Electricity Load and Price Forecasting with MATLAB
This session demonstrates how to build a short-term load (or price) forecasting system with MATLAB. Accurate load forecasts are critical for utility and system operator planning and operation. The load forecast influences a number of decisions, including which generators to commit for a given period, and broadly affects wholesale electricity market prices. Load forecasting algorithms typically also feature prominently in hybrid models for electricity prices, some of the most accurate class of approaches for modelling electricity markets. The electricity price forecast is used widely by market participants in many trading and risk management applications.
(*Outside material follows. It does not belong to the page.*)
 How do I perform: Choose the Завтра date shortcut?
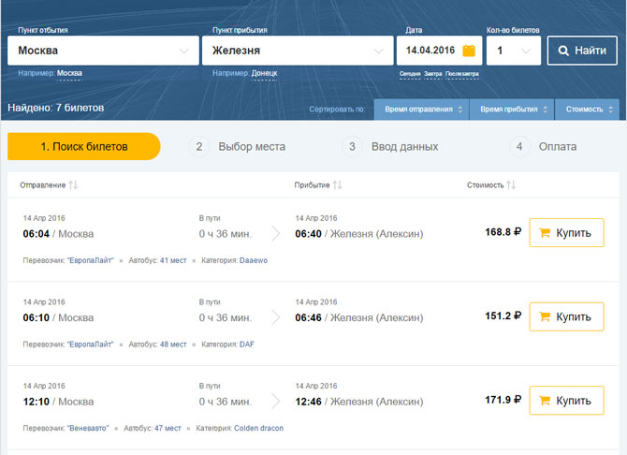[x=432, y=74]
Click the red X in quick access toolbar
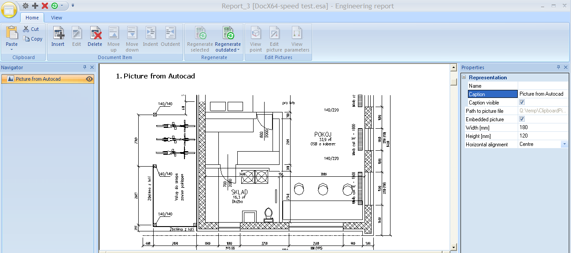571x253 pixels. pyautogui.click(x=44, y=6)
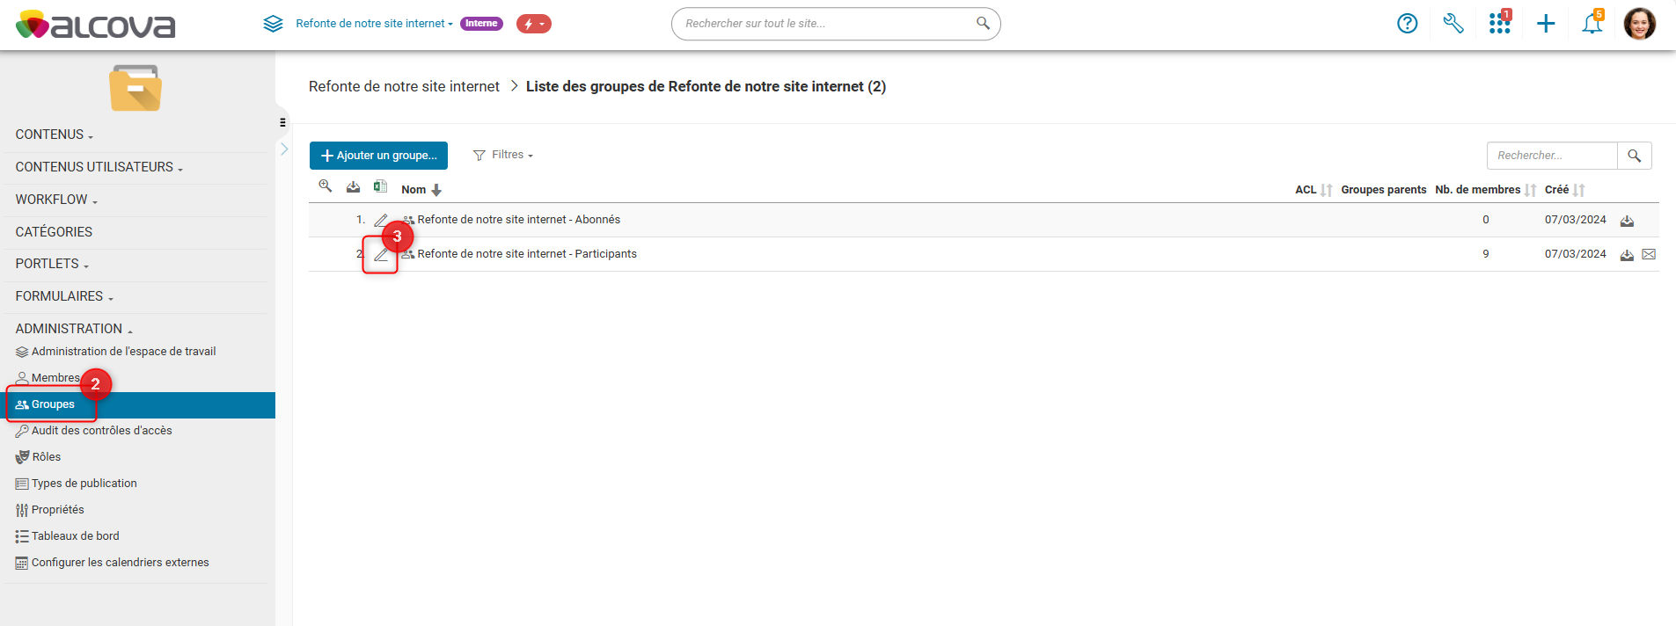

Assessing the Impact of Innovative Electric Grid Technologies Using Modelling and Simulation
Effectively characterising and assessing the behaviour of innovative technologies is becoming increasingly important for system operators, generation companies, transmission companies, and distribution companies. For example, the emerging technologies of the Smart Grid have placed renewed importance on effective methods to evaluate system operation, stability, capacity, and unbalanced characteristics at the distribution level. At the transmission level, non-dispatchable generation, such as wind farms, offsets dispatchable generation and can lower confidence levels on congestion calculations. In this session, we discuss the roles that modelling and simulation play in meeting the operational, reliability, security, and economic challenges that innovation naturally brings to system operation. As technical and economic operation are not mutually exclusive, both are considered through an example case study, allowing direct observation of the interaction between the two.
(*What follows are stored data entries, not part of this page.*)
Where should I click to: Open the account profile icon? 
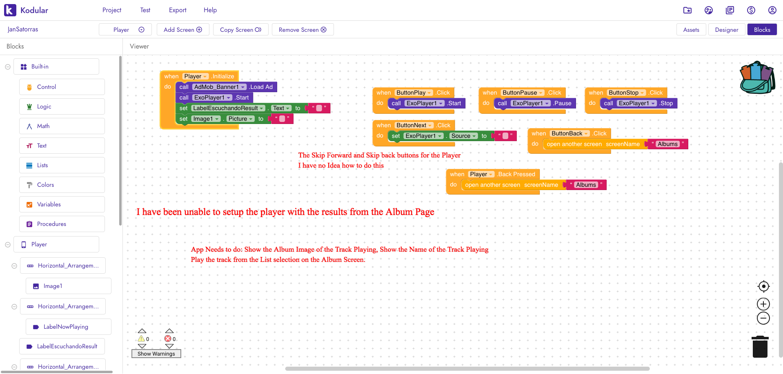pos(772,10)
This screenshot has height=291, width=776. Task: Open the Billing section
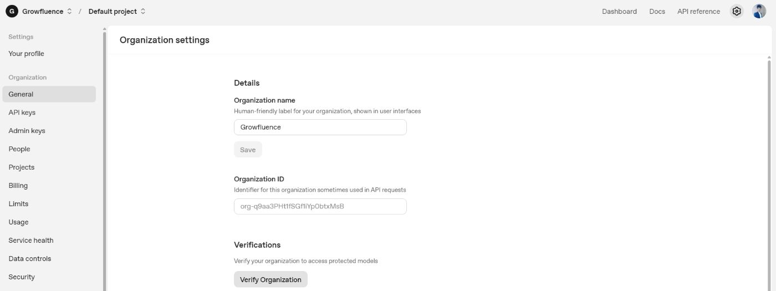click(18, 186)
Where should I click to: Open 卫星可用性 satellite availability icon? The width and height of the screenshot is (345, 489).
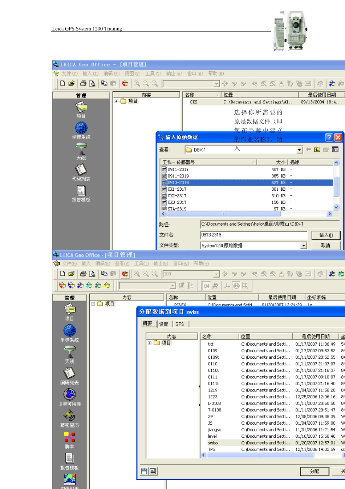coord(69,394)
Energy Trading and Risk Management with MATLAB
Can you evolve and optimise your analytics in response to rapidly changing market conditions? Can you easily share your analysis with partners and colleagues? MATLAB can streamline the development of energy trading and risk management applications from inception to deployment. This session presents a demonstration of computing cash-flow-at-risk and expected profit from operating a portfolio of gas-fired plants.
During this presentation we will show a workflow that demonstrates how you can use one common analysis environment, MATLAB, to:
- Import data from multiple data sources (e.g., CSV, Excel, Oracle, SQL Server)
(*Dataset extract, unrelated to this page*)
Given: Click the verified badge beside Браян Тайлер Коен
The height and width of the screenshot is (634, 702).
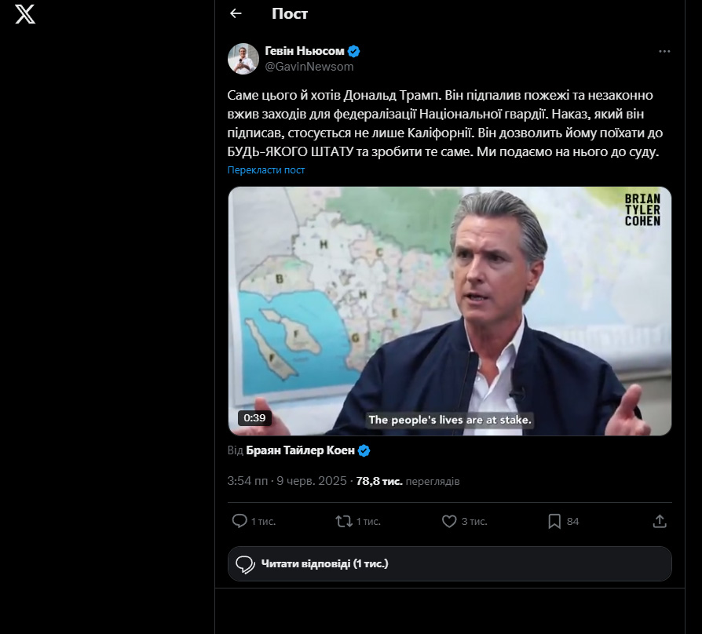Looking at the screenshot, I should pos(364,450).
- Analyse that data, including statistical and other mathematical analysis, graphical visualisations, and finance-specific modelling
- Share this analysis with coworkers, management, clients, and others
Highlights shown specific to this case study include:
- Modelling and simulating natural gas prices, temperature, and electricity prices
- Calculating optimal dispatch
- Computing cash-flow-at-risk for a portfolio of gas-fired power plants
- Deploying an energy trading application as an Excel add-in
This presentation is for practitioners in energy trading whose focus is quantitative analysis, modelling, risk management, or deal valuation.
Investigating Dynamic Performance of Solar and Wind Farms
Graham Dudgeon and Bradley Horton
Ensuring both economic operation and quality of supply is becoming increasingly important for wind turbine and photovoltaic power systems. This presentation demonstrates how modelling and simulation enable effective investigation of the dynamic performance and power management of typical grid-connected renewable systems. Model abstraction techniques to improve simulation speed, including the use of average-value power-electronic converters, are also considered. Further speed advantage can be realised through the use of parallel computing, which can return the results of multiple scenarios in a time-effective manner.